Georgia Institute of Technology

Mark Guzdial and Barbara Ericson, Georgia Institute of Technology

image: Mark Guzdial and Barbara Ericson of Georgia Tech's College of Computing have received the Association for Computing Machinery's 2011 Karl V. Karlstrom Outstanding Educator Award. view more 

Credit: Georgia Tech

Mark Guzdial and Barbara Ericson, the husband-and-wife pair who together are reinvigorating computing education for a generation of Georgia students, have received the Association for Computing Machinery's 2011 Karl V. Karlstrom Outstanding Educator Award, the organization announced today.

Guzdial, professor in the School of Interactive Computing, and Ericson, director of CS outreach in the College of Computing, are the driving forces behind Georgia Computes!, a nationally recognized program intended to enhance computing instruction throughout Georgia's primary and secondary schools. The program is one of the National Science Foundation's "Broadening Participation in Computing" alliances and has been copied by other states looking to make advances in computer science education.

"I am thrilled for the recognition from the ACM for the work that my partner and wife, Barbara Ericson, and I have doing for the last decade. We are honored to be in the set of past Karlstrom Award winners," Guzdial said of the honor, which is the first Karlstrom Award ACM has given to a pair rather than a single individual. "Our work has been about making computing more accessible to a broader audience, by teaching computing in terms of how people want to use computing--a 'context' for using computing."

"'Media computation' is about teaching computer science as a tool to support expression and communication, and we've shown that this approach attracts students to computer science," Ericson added. "In particular, we were excited to see that women and students from under-represented minority groups really liked these ideas, so media computation became a starting point for our efforts to broaden participation in computing across the state."

Georgia Computes! operates through a combination of teacher workshops, student computing camps and curricular support and consultation. How has the program helped its state? Georgia now has the highest percentage in the Southeast of high schools offering Advanced Placement Computer Science, and more than a third of all public high schools have sent at least one teacher to attend a Georgia Computes! workshop. Those high schools in turn generate about 65 percent of introductory CS students in Georgia colleges and universities who hail from the state, as well as a significant majority of female and under-represented minority CS1 students. Nearly 1,900 students have attended a computing camp or workshop at Georgia Tech organized by Ericson and Guzdial.

"We see this award from ACM as validating Georgia Tech's goal of making computing accessible," Guzdial said. "Barb and I are looking forward to continuing to make computer science education accessible to high school teachers and professionals.

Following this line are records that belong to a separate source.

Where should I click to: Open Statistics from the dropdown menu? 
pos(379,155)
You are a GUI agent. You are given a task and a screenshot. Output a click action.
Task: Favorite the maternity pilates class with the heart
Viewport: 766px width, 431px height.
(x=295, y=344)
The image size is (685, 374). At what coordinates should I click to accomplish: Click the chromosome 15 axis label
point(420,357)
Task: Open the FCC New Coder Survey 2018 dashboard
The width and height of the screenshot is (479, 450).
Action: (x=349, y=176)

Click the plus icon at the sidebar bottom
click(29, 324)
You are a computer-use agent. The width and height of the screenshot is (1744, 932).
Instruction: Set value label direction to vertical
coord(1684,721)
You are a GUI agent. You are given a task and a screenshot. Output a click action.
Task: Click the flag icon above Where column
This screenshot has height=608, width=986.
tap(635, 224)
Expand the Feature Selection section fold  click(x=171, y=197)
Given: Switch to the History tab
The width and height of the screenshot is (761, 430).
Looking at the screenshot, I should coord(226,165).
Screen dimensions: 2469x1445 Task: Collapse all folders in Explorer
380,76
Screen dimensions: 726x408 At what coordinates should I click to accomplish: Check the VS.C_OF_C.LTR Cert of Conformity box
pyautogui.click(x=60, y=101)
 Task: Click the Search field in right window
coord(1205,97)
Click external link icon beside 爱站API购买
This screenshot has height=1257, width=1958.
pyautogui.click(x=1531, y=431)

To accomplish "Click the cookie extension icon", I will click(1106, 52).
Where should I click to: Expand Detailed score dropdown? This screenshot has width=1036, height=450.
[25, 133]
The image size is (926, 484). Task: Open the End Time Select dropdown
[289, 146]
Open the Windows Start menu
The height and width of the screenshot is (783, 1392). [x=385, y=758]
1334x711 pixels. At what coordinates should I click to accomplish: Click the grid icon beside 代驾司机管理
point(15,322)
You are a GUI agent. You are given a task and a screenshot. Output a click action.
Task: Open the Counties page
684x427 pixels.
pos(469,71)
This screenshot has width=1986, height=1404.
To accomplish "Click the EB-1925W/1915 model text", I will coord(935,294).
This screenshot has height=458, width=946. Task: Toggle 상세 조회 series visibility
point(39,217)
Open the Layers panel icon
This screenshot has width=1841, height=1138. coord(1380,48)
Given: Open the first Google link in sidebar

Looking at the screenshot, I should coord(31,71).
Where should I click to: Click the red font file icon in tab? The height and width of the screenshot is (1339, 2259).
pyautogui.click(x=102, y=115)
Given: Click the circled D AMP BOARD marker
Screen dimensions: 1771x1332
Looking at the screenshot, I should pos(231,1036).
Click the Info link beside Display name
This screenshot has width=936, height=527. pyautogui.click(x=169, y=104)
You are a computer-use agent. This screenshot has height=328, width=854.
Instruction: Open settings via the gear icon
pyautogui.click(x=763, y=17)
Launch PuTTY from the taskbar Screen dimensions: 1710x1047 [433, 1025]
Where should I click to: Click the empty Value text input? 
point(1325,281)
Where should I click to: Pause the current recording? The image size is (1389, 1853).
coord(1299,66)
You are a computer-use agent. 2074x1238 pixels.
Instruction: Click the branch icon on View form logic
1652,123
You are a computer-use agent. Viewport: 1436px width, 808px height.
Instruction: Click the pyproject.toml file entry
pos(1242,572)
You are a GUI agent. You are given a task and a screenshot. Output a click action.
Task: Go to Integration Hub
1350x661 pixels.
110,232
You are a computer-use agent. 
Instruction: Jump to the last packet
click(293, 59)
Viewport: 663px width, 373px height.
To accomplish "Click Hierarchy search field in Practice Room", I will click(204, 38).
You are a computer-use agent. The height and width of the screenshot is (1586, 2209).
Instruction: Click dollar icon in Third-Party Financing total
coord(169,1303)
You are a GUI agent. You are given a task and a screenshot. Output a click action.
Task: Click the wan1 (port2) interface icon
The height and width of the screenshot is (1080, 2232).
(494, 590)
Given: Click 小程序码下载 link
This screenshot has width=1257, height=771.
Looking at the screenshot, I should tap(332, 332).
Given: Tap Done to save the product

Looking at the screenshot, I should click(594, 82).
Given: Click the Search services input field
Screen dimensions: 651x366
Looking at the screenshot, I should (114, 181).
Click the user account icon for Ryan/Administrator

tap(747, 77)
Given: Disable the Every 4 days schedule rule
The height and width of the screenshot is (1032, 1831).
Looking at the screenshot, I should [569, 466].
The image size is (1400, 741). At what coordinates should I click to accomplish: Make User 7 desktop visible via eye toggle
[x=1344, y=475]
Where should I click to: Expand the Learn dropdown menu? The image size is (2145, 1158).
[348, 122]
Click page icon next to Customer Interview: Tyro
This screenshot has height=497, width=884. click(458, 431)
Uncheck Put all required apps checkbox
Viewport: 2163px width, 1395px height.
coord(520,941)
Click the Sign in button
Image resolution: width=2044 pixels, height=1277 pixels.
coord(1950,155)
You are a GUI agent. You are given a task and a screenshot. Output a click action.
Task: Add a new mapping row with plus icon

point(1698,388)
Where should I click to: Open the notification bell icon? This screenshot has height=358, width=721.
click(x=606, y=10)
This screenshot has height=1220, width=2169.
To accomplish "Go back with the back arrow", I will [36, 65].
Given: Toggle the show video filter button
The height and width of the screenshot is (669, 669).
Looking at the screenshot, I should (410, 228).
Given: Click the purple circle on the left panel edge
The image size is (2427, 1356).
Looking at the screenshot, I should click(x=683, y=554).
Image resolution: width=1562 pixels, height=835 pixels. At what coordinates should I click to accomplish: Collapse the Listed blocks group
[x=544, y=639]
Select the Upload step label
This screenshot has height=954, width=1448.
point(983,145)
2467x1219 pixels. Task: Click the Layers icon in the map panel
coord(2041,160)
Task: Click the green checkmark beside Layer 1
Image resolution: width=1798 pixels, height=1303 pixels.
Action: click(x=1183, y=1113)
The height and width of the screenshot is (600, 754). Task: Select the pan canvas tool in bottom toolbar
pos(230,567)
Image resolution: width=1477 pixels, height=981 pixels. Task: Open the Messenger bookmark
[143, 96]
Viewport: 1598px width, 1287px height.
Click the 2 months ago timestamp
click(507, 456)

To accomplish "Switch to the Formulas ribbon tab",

"Computing," he said, "is a whole new literacy that is powerful for students of all ages."

Guzdial received his Ph.D. in education and computer science (a joint degree) in 1993 from the University of Michigan, where he developed Emile, an environment for high school science learners programming multimedia demonstrations and physics simulations. He was the original developer of the CoWeb (or Swiki), which is now one of the most widely used wiki engines in universities around the world.

Ericson earned her M.S. in computer science in 1986 from the University of Michigan, three years after earning her B.S. from Wayne State University. Prior to joining Georgia Tech in 1998, she worked as a software engineer for NCR, Clark Atlanta University, the Institute of Paper Science & Technology, and General Motors Research Labs.

The Karlstrom Award is presented annually by the ACM (which also bestows the Turing Award, the world's highest honor in computer science) to an educator "recognized for advancing new teaching methodologies, or effecting new curriculum development or expansion in computer science and engineering, or making a significant contribution to the educational mission of the ACM."